Before start using NltkNet wrapper it is required to download and install latest IronPython binaries from official site. You will need IronPython standard libraries for NLTK, as well as installing NLTK library for IronPython. Also IronPython interpreter will be helpful to test python scripts interactively from Visual Studio or command line.
It is expectable that most developers already have experience with NLTK library using Python and looking for a way to use in C#. Guides in this section are mostly for a developers who just started learning NLP using NLTK and haven't much experience with Python.
There are different ways to install nltk library.
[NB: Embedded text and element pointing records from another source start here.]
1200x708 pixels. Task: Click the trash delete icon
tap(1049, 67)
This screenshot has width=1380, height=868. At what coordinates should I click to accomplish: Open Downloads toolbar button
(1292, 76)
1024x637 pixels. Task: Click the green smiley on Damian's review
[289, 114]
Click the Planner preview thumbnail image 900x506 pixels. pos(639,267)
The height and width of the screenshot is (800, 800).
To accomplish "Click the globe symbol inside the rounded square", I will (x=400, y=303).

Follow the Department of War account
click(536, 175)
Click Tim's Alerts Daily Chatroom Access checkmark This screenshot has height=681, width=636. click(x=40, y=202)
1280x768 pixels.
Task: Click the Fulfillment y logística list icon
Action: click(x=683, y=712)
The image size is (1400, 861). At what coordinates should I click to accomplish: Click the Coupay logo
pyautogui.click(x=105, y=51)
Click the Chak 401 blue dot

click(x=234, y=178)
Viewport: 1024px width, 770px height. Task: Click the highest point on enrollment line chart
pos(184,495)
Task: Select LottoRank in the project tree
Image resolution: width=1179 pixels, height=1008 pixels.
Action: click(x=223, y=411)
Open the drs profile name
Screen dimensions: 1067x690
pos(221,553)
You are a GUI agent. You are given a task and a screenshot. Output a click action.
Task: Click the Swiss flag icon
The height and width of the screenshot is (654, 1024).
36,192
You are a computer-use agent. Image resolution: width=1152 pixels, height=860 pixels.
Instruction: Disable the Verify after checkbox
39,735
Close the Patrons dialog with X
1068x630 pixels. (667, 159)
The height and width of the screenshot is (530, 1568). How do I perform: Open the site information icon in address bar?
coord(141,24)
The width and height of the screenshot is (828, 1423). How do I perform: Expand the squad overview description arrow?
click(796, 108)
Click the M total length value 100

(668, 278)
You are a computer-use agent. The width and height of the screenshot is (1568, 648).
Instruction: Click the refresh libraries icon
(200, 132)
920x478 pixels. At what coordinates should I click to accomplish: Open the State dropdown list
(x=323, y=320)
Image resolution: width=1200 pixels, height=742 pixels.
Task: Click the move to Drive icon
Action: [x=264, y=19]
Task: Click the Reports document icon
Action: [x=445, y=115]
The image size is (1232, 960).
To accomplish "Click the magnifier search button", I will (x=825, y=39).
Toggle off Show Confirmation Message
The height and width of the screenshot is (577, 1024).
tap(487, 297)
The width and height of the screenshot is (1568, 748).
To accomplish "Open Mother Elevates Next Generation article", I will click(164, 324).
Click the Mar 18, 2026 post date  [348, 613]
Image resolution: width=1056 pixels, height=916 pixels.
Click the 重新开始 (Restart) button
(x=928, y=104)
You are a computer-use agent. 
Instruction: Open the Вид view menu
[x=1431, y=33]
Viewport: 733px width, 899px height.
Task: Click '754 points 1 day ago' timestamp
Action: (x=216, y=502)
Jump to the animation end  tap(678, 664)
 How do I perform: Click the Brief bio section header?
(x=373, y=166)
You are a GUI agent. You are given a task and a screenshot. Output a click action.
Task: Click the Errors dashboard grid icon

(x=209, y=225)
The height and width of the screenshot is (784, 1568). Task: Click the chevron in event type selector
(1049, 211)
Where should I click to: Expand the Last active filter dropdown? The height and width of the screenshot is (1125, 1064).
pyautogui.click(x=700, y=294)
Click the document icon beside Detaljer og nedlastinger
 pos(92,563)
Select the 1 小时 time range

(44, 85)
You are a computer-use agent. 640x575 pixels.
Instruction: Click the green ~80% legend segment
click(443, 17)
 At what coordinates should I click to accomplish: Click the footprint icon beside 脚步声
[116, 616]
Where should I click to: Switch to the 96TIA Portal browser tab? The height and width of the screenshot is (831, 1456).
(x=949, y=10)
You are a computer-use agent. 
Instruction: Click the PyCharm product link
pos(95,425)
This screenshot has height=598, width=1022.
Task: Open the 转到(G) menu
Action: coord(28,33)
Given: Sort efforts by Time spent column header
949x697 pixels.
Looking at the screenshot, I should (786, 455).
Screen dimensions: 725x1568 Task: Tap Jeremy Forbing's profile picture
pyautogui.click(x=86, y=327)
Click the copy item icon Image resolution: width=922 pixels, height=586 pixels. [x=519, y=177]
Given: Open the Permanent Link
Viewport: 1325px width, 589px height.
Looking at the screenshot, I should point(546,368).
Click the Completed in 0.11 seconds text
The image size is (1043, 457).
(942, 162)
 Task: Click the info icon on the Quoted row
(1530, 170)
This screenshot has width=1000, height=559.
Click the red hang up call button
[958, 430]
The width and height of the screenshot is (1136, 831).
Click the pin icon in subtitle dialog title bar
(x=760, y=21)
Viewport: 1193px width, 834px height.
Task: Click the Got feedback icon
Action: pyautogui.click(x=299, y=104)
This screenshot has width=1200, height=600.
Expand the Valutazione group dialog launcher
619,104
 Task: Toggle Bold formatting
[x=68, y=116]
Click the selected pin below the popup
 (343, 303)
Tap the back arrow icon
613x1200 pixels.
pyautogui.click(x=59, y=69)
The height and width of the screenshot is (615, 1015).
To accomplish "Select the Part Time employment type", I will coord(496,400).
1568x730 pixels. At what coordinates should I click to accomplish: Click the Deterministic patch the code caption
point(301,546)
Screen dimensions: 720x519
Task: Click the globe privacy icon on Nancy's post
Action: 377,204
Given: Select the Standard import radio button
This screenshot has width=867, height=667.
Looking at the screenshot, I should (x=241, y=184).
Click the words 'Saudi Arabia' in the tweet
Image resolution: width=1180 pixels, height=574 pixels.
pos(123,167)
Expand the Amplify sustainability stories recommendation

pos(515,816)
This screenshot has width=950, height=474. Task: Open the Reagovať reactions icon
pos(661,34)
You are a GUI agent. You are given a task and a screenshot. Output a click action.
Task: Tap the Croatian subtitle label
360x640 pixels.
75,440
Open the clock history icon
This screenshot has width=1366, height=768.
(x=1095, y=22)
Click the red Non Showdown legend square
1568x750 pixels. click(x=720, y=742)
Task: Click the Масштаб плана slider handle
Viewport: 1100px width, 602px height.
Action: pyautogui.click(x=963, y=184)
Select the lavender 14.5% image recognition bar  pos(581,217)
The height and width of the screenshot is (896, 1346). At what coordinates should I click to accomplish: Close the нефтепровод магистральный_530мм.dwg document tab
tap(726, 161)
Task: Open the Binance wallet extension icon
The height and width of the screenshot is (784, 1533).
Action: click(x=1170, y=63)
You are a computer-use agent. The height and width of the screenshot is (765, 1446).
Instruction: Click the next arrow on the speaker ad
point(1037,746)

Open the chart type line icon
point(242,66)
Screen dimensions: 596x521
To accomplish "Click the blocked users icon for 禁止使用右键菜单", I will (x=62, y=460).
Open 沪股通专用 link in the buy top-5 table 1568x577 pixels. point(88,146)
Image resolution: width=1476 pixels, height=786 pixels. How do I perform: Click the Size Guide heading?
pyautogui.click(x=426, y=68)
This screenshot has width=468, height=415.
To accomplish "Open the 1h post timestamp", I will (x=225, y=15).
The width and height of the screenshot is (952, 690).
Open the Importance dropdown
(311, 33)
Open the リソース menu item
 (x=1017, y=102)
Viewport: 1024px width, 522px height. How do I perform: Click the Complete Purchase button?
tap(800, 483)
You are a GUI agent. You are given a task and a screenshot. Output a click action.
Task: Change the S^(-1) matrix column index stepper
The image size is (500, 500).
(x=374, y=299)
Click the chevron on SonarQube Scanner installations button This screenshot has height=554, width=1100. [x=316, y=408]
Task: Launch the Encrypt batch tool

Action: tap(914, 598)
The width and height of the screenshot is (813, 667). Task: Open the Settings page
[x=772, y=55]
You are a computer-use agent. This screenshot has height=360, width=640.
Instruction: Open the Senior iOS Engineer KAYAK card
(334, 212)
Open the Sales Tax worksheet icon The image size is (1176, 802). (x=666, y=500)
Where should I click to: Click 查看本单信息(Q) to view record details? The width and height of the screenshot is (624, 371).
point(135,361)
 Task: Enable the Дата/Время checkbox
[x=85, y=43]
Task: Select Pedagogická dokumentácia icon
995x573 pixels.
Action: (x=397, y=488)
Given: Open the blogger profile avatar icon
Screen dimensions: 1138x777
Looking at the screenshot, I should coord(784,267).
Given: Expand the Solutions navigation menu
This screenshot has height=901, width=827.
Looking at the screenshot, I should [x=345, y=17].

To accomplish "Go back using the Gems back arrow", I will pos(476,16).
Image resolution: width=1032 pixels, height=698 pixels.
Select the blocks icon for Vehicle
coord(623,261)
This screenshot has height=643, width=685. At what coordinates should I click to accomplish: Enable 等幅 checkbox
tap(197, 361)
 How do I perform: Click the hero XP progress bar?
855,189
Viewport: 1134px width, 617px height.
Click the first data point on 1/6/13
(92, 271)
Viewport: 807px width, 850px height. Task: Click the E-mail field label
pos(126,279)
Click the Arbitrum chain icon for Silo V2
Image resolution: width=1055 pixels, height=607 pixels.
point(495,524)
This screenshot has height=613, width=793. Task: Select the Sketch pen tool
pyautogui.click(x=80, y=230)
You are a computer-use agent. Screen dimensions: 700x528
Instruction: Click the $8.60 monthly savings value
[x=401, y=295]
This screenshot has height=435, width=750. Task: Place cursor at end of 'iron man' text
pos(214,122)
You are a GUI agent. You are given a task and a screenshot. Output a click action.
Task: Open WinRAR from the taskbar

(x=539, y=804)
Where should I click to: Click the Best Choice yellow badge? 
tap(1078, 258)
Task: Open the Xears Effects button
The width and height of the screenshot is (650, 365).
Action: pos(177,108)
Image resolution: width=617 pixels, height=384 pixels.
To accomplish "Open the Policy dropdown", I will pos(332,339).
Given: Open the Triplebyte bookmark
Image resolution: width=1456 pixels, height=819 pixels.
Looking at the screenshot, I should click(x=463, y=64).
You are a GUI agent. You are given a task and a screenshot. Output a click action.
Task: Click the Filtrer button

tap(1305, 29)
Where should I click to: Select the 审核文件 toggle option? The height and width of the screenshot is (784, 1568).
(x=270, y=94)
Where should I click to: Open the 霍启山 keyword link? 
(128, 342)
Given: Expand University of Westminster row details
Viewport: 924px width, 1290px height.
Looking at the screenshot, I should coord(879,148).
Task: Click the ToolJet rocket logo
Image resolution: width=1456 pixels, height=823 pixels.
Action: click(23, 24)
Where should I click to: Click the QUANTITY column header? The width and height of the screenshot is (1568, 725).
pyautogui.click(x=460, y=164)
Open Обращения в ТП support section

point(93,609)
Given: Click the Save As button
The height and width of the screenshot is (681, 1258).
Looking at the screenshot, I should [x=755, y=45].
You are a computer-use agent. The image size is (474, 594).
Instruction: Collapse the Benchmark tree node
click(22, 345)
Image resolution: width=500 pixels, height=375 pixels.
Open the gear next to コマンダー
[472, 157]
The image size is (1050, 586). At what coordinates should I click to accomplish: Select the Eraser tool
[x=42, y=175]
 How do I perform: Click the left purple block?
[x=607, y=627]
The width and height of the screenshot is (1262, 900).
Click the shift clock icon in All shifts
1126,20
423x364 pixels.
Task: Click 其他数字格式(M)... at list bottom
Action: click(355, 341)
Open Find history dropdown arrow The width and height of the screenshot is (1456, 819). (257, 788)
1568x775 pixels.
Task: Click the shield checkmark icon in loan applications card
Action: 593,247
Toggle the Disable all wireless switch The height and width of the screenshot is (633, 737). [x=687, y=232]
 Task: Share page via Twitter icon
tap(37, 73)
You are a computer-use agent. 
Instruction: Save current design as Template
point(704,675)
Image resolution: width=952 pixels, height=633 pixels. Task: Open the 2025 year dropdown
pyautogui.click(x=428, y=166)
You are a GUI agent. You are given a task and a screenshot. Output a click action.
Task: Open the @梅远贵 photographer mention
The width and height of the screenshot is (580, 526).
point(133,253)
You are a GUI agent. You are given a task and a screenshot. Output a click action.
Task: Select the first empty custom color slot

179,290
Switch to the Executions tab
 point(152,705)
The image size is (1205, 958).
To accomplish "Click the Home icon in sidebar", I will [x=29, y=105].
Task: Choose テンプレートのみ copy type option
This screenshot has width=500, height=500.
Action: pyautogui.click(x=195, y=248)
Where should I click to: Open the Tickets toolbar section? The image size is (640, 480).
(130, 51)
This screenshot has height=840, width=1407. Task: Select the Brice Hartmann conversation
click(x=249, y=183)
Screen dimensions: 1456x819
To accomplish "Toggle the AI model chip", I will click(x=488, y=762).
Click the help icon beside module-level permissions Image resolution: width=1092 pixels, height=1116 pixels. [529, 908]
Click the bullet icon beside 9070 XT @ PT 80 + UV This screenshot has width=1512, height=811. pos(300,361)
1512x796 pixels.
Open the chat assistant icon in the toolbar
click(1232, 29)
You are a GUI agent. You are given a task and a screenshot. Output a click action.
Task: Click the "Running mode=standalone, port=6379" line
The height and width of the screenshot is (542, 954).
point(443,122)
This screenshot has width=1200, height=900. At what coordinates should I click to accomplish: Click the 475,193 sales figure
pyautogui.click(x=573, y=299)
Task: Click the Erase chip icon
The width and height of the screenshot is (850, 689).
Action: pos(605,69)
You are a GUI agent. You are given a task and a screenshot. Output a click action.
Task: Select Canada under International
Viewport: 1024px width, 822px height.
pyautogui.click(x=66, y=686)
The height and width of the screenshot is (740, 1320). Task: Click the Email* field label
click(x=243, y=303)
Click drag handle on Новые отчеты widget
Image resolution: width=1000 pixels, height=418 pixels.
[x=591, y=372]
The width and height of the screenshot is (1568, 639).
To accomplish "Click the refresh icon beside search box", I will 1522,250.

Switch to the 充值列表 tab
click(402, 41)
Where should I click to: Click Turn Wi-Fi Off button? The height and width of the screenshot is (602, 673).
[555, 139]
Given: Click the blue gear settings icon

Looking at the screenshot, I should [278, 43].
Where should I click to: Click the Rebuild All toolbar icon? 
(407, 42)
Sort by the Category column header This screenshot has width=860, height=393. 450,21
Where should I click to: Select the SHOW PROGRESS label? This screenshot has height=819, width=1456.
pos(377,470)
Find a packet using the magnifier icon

If you have experience with using Python and installing packages then everything is clear here.
Corpus(plural corpora) or text corpus is a large and structured set of texts (nowadays usually electronically stored and processed). In corpus linguistics, they are used to do statistical analysis and hypothesis testing, checking occurrences or validating linguistic rules within a specific language territory.
NLTK library contains lots of ready-to-use corpuses which usually stores as a set of text files. It will be useful to load certain corpus on studying NLP using NLTK library, instead of creating it from scratch.
If you're using NLTK library for learning NLP, download NLTK book related corpuses and linguistic data.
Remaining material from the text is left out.